Apnea, apnoea, or apnœa is a technical term for suspension of external breathing.
During apnea there is no movement of the muscles of respiration and the volume of the lungs initially remains unchanged.
Depending on the patency (openness) of the airways there may or may not be a flow of gas between the lungs and the environment; gas exchange within the lungs and cellular respiration is not affected.
Apnea can be voluntarily achieved (i.e., "holding one's breath"), drug-induced (e.g., opiate toxicity), mechanically induced (e.g., strangulation), or it can occur as a consequence of neurological disease or trauma.
Mechanism Under normal conditions, humans cannot store much oxygen in the body.
Apnea of more than approximately one minute's duration therefore leads to severe lack of oxygen in the blood circulation.
Permanent brain damage can occur after as little as three minutes and death will inevitably ensue after a few more minutes unless ventilation is restored.
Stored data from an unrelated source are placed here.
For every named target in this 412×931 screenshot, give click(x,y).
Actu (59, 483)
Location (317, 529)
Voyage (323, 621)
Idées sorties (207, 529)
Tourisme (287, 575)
However, under special circumstances such as hypothermia, hyperbaric oxygenation, apneic oxygenation (see below), or extracorporeal membrane oxygenation, much longer periods of apnea may be tolerated without severe consequences.
Untrained humans cannot sustain voluntary apnea for more than one or two minutes.
The reason for this is that the rate of breathing and the volume of each breath are tightly regulated to maintain constant values of CO2 tension and pH of the blood.
In apnea, CO2 is not removed through the lungs and accumulates in the blood.
The consequent rise in CO2 tension and drop in pH result in stimulation of the respiratory centre in the brain which eventually cannot be overcome voluntarily.